Darmkrebs: Vorbeugen

Darmkrebs können Sie nicht gezielt vorbeugen. Entscheidend für die Heilungschancen ist aber eine frühe Erkennung. Daher sollten Sie die empfohlenen Früherkennungsuntersuchungen in Anspruch nehmen. Eine gesunde Ernährung, wenig Alkohol und der Verzicht auf Nikotin können das Risiko, an Darmkrebs zu erkranken, verringern.

Um das Risiko, an Darmkrebs zu erkranken, zu reduzieren, sollten Sie auf eine gesunde Ernährung, die reich an Ballaststoffen ist, achten. Auch der nur gemäßigte Verzehr von Fleisch und Alkohol kann das Risiko verringern. Bewegen Sie sich außerdem regelmäßig, und verzichten Sie auf das Rauchen, um Ihr persönliches Darmkrebs-Risiko zu senken.

Darmkrebs können Sie nicht gezielt vorbeugen. Aber je früher er erkannt wird, umso besser sind Ihre Heilungschancen. Daher stellen Früherkennungsuntersuchungen die wichtigste Maßnahme im Kampf gegen den Darmkrebs dar. Experten schätzen, dass neun von zehn Fällen von Darmkrebs geheilt werden können, wenn sie frühzeitig erkannt werden.

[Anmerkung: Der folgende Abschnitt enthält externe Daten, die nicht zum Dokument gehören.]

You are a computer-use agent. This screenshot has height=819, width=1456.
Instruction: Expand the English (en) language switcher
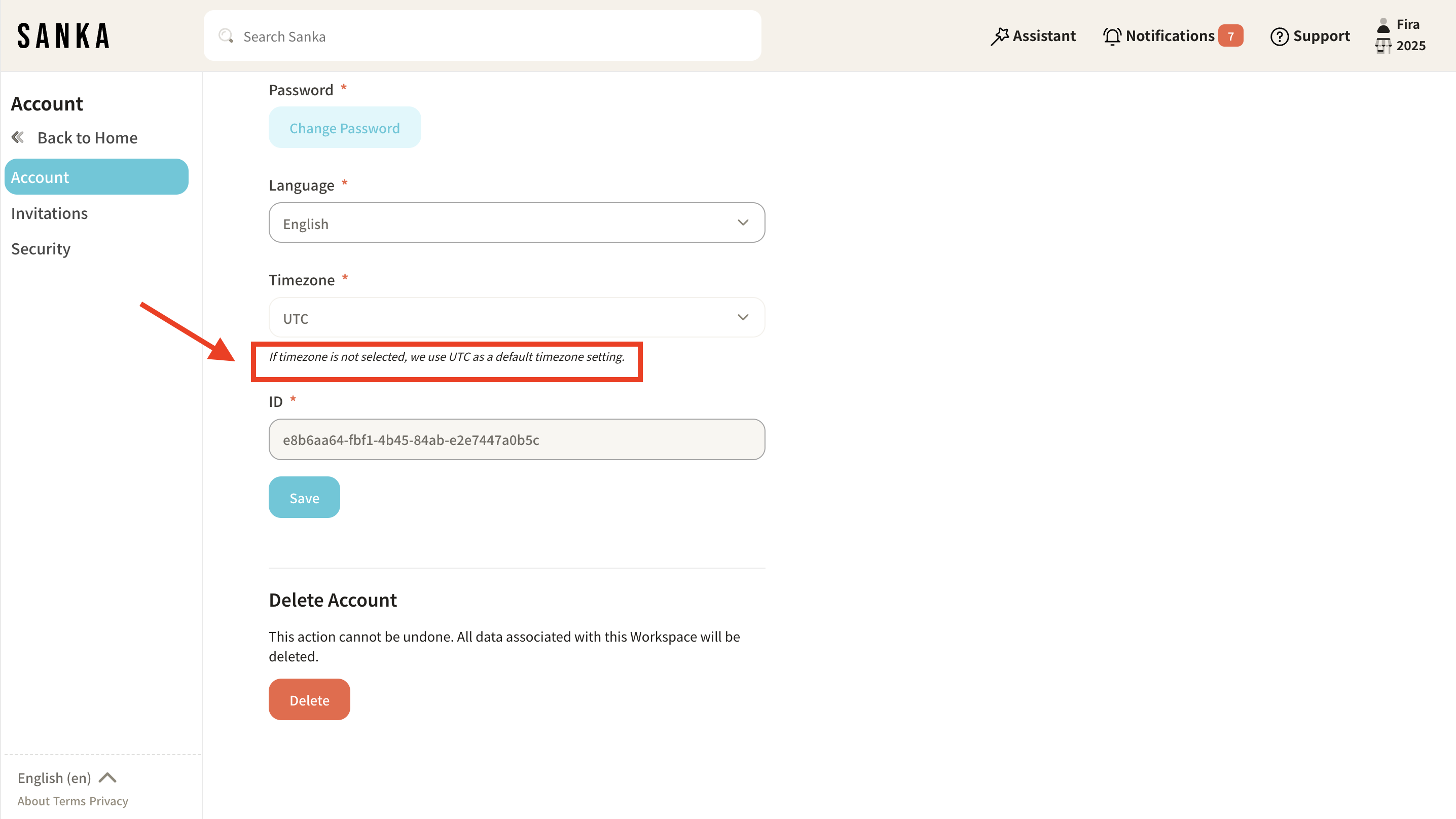pyautogui.click(x=67, y=778)
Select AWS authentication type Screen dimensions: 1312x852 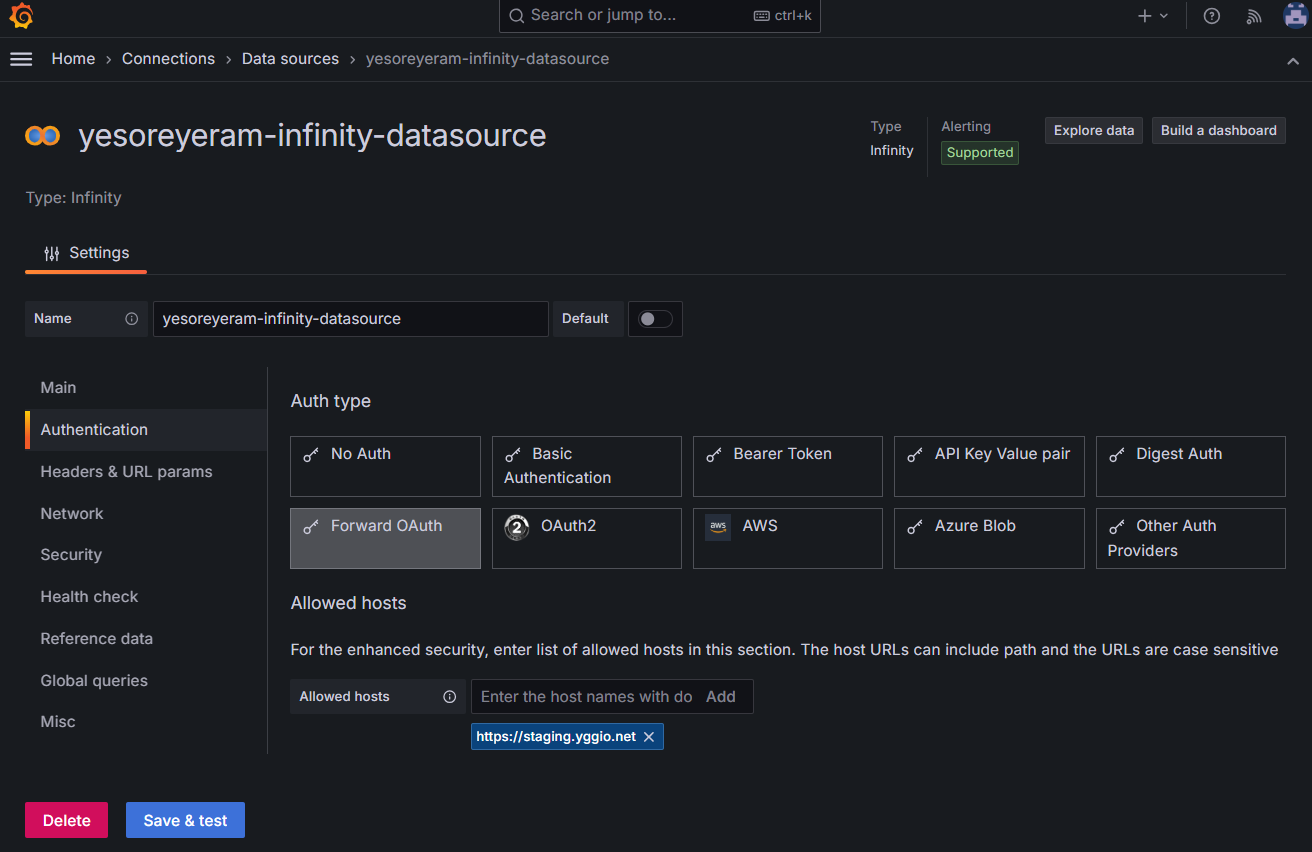point(787,538)
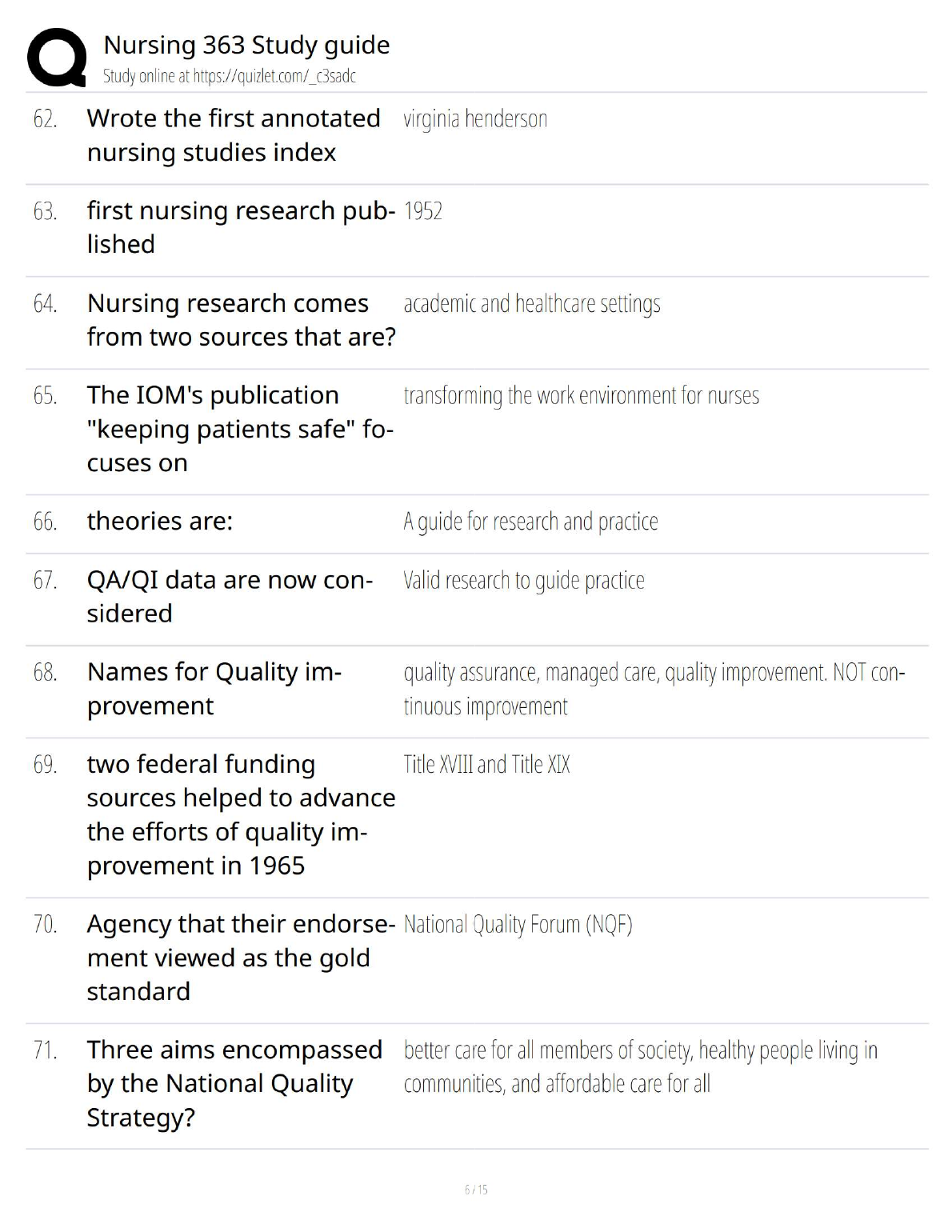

Zu den Früherkennungsuntersuchungen gehört der sogenannte Hämoccult-Test, mit dem der Stuhl auf mögliches, mit dem Auge nicht sichtbares Blut untersucht werden kann. Die gesetzlichen Krankenkassen übernehmen ab einem Alter von 50 Jahren einmal im Jahr die Kosten für diesen Test.

Außerdem wird ab 55 Jahren eine Vorsorge-Darmspiegelung (Koloskopie) empfohlen, deren Kosten ebenfalls von den Krankenkassen übernommen werden. Werden bei dieser Untersuchung keine krankhaften Veränderungen im Darm festgestellt, können Sie nach zehn Jahren erneut eine Darmspiegelung zur Darmkrebs-Vorsorge durchführen lassen. Besteht allerdings der Verdacht auf eine Darmerkrankung, können die genannten Untersuchungen auch häufiger eingesetzt werden.